[Work order]: Below is a set of entries. Print the line that contains "Image resolution: width=816" and every later line word for word, through the final one.
+++ Recorded information +++
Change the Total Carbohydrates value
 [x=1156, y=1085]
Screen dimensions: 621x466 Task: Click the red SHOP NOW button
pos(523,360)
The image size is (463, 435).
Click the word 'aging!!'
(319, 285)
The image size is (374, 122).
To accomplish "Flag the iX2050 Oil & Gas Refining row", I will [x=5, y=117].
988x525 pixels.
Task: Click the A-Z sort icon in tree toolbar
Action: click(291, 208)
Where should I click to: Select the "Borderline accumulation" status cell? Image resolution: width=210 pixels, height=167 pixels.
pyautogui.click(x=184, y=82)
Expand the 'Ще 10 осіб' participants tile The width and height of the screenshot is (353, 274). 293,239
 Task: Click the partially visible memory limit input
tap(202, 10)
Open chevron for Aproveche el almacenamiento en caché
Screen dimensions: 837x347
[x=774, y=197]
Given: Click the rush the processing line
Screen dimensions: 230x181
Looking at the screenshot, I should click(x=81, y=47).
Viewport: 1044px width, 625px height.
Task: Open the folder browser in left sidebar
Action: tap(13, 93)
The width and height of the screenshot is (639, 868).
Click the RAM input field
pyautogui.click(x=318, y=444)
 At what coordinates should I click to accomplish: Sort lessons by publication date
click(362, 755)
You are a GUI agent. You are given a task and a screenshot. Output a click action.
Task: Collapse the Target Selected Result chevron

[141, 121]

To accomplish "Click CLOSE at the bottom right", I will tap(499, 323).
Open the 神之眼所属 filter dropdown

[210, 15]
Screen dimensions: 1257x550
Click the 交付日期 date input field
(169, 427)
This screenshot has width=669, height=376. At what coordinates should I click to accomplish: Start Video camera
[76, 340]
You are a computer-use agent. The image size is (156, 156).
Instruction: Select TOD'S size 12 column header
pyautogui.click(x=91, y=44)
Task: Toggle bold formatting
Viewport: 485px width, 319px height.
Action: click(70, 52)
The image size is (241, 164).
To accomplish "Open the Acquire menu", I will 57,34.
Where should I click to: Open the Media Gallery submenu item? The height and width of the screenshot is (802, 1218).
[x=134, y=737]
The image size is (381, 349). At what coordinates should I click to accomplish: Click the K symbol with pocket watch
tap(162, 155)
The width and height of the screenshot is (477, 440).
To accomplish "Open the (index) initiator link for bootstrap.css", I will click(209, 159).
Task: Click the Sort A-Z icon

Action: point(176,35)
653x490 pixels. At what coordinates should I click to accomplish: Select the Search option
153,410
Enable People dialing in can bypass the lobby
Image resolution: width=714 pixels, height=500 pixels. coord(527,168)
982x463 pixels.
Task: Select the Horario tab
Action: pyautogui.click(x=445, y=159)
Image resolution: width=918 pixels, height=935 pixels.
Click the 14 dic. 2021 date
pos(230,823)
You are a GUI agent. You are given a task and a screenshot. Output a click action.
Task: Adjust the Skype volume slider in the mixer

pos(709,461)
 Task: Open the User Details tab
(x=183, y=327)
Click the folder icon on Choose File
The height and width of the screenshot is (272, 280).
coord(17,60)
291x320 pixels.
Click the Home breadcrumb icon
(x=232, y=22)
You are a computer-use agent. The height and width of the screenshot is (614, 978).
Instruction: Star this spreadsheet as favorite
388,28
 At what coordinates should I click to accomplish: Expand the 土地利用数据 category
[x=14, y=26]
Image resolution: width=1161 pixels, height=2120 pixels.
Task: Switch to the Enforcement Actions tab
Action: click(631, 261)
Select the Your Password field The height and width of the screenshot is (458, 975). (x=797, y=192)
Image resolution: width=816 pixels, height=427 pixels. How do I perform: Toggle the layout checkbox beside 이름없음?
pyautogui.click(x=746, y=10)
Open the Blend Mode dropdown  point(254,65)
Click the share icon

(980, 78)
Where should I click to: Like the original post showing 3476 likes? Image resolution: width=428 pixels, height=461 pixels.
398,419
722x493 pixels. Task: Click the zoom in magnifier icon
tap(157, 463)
+++
[Answer for the task]:
Image resolution: width=816 pixels, height=427 pixels. How do I perform: Toggle the layout checkbox beside 이름없음?
pyautogui.click(x=746, y=10)
Open the Blend Mode dropdown  point(254,65)
Click the share icon

(980, 78)
Where should I click to: Like the original post showing 3476 likes? Image resolution: width=428 pixels, height=461 pixels.
398,419
722x493 pixels. Task: Click the zoom in magnifier icon
tap(157, 463)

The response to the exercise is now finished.